***** RECORDS SHOWN *****

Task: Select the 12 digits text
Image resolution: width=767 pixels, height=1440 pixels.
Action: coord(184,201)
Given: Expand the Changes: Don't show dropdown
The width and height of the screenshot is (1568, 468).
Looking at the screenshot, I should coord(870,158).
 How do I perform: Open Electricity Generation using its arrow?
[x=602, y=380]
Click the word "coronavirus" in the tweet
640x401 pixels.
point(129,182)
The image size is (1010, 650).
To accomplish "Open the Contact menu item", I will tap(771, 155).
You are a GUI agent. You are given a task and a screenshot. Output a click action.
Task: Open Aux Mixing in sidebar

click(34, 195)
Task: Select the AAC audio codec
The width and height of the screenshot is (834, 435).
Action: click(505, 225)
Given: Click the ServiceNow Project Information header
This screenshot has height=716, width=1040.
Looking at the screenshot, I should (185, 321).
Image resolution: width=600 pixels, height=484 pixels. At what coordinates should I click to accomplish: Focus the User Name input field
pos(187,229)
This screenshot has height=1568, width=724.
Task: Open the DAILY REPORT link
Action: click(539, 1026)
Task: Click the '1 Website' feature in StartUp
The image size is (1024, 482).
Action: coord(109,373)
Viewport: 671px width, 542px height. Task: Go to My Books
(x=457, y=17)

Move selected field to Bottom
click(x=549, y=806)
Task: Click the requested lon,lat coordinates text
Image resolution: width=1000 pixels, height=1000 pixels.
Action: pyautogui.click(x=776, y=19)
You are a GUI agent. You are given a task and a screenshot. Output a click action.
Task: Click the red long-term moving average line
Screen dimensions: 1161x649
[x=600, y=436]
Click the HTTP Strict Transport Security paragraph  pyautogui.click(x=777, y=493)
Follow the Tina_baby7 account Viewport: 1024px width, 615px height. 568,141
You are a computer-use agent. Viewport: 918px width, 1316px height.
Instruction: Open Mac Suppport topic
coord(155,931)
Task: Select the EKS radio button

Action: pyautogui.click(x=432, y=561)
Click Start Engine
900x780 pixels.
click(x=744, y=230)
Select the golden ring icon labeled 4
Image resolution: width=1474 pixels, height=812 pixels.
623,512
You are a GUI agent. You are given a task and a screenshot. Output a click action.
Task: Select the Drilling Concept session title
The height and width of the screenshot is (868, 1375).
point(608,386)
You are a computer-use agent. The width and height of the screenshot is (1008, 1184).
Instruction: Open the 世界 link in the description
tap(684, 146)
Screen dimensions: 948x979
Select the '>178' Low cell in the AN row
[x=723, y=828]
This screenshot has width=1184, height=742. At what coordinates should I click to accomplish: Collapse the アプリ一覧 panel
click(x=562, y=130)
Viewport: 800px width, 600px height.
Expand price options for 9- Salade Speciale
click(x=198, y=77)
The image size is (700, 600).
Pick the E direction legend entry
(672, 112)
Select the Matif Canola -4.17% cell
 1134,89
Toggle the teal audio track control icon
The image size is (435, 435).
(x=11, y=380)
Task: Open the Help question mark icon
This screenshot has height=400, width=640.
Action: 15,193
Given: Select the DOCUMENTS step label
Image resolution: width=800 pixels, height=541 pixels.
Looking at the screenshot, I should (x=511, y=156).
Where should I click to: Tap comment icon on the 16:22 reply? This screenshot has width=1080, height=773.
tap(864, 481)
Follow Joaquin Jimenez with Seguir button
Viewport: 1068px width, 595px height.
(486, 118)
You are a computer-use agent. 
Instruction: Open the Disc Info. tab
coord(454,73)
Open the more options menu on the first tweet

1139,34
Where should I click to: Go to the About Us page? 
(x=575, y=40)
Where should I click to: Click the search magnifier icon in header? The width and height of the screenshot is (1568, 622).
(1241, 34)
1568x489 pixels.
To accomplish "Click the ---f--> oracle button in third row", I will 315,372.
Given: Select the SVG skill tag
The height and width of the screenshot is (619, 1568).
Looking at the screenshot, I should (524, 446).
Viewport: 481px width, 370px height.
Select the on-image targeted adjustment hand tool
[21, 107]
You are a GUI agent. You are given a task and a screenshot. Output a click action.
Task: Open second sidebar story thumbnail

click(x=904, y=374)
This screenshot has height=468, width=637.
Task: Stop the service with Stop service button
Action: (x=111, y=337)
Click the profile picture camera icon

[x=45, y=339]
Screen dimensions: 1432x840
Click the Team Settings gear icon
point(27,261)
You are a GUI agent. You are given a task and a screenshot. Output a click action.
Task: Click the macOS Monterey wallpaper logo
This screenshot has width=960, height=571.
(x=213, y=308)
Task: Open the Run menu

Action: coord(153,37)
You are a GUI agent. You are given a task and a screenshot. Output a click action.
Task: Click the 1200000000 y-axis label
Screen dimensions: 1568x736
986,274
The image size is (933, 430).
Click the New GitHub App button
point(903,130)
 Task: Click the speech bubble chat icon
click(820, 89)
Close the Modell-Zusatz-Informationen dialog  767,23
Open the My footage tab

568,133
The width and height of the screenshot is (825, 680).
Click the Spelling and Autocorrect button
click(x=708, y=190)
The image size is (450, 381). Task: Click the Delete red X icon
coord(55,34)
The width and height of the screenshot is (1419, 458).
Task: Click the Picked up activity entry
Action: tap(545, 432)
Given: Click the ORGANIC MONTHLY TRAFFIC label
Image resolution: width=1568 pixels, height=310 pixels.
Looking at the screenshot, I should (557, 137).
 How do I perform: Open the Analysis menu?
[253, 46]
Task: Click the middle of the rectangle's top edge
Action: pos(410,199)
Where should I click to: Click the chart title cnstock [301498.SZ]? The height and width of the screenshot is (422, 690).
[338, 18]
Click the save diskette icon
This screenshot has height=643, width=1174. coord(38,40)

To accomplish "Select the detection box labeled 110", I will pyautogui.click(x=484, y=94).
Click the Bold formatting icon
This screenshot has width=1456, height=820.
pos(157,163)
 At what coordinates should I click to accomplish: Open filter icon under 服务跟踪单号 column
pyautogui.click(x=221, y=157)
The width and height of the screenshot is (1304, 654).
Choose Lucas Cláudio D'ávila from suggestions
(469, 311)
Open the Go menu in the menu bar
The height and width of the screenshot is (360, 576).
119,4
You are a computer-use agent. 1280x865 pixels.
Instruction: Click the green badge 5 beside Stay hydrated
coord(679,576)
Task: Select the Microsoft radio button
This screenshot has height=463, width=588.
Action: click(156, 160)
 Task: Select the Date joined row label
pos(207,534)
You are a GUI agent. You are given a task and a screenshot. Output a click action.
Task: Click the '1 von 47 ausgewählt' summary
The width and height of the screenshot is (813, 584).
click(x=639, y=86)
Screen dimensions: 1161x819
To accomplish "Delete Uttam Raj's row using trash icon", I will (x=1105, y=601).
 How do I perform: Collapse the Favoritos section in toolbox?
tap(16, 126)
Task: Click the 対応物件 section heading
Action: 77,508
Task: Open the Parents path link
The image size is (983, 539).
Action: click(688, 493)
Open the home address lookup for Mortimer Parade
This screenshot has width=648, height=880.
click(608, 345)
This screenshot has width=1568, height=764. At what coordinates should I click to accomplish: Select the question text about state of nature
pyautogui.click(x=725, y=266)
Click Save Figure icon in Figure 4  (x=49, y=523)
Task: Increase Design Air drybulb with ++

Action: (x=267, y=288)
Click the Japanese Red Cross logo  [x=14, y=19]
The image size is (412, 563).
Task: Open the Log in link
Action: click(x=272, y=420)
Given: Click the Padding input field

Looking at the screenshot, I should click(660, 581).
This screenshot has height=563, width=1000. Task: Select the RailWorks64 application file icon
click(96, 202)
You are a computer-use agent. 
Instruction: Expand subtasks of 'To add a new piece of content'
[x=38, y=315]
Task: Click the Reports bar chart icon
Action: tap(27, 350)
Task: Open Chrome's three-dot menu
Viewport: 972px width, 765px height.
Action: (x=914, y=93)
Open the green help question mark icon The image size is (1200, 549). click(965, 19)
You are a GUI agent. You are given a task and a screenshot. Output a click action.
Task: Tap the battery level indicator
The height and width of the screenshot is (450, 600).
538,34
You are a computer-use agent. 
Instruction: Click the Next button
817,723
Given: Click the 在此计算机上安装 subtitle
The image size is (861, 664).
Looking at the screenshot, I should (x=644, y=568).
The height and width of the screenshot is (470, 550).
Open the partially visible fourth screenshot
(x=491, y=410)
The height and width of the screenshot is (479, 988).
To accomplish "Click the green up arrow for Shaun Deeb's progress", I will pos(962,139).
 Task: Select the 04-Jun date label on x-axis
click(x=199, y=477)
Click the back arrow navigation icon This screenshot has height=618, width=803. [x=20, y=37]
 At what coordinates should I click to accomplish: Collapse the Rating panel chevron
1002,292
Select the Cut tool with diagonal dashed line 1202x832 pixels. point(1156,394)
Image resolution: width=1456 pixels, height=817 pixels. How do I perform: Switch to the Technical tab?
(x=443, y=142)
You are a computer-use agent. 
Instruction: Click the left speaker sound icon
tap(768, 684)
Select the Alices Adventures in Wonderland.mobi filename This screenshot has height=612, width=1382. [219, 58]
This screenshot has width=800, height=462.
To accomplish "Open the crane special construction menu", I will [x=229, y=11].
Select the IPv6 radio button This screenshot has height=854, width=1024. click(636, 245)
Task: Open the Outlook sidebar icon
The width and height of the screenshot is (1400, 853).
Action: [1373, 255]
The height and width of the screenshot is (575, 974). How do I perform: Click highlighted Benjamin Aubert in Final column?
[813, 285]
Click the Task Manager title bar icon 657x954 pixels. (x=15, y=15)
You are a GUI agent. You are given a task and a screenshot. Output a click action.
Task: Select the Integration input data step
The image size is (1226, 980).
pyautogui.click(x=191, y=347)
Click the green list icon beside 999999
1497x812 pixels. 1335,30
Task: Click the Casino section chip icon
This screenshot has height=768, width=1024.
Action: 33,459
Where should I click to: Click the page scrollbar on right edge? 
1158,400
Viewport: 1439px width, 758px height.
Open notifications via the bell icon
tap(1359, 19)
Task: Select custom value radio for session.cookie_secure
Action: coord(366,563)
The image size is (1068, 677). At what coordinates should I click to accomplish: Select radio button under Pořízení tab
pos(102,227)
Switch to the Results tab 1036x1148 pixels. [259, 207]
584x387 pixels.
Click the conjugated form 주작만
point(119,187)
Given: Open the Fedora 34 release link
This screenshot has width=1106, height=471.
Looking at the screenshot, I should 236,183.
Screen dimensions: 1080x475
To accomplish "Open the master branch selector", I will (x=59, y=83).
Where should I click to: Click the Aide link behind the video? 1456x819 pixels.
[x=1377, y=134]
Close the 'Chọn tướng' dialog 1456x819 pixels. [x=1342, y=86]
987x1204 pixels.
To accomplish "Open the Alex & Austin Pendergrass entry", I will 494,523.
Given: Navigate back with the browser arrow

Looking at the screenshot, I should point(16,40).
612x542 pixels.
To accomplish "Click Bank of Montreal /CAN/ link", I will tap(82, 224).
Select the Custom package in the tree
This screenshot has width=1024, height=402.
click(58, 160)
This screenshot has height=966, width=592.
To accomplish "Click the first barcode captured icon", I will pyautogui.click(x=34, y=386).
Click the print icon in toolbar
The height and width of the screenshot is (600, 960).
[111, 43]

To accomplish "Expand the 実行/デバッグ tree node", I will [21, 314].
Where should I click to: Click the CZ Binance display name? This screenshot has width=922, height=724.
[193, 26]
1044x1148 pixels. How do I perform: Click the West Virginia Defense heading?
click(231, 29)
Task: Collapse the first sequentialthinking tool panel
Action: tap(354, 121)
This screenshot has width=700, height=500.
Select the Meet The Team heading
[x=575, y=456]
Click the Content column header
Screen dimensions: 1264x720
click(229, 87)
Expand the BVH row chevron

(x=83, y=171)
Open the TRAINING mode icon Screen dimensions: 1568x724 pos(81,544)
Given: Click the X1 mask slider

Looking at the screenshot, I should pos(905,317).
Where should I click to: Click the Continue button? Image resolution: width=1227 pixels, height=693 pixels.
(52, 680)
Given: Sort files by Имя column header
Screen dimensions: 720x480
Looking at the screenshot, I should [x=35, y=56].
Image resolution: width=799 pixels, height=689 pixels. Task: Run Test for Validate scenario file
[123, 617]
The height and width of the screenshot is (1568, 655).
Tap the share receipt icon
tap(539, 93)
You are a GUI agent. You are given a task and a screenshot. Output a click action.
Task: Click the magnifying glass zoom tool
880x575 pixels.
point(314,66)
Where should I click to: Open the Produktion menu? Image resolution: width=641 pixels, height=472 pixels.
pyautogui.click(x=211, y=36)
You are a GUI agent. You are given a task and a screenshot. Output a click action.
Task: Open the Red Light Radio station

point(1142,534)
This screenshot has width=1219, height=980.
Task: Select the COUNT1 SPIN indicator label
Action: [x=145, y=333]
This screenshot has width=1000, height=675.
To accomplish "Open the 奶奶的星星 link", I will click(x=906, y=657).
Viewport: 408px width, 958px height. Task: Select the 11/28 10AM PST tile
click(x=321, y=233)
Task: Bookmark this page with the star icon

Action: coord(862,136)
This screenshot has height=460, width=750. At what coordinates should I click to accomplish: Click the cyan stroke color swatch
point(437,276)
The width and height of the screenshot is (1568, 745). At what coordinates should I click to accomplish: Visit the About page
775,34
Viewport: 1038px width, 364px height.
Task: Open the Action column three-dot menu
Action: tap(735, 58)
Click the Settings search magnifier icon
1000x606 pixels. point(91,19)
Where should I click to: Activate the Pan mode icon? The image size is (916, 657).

*****

The answer is to be the lines from the one holding "The width and height of the screenshot is (1568, 745)." through the end of the data above, transcribed character for character, both ends included.

OUTPUT FOR THIS EXERCISE:
The width and height of the screenshot is (1568, 745). At what coordinates should I click to accomplish: Visit the About page
775,34
Viewport: 1038px width, 364px height.
Task: Open the Action column three-dot menu
Action: tap(735, 58)
Click the Settings search magnifier icon
1000x606 pixels. point(91,19)
Where should I click to: Activate the Pan mode icon? The image size is (916, 657).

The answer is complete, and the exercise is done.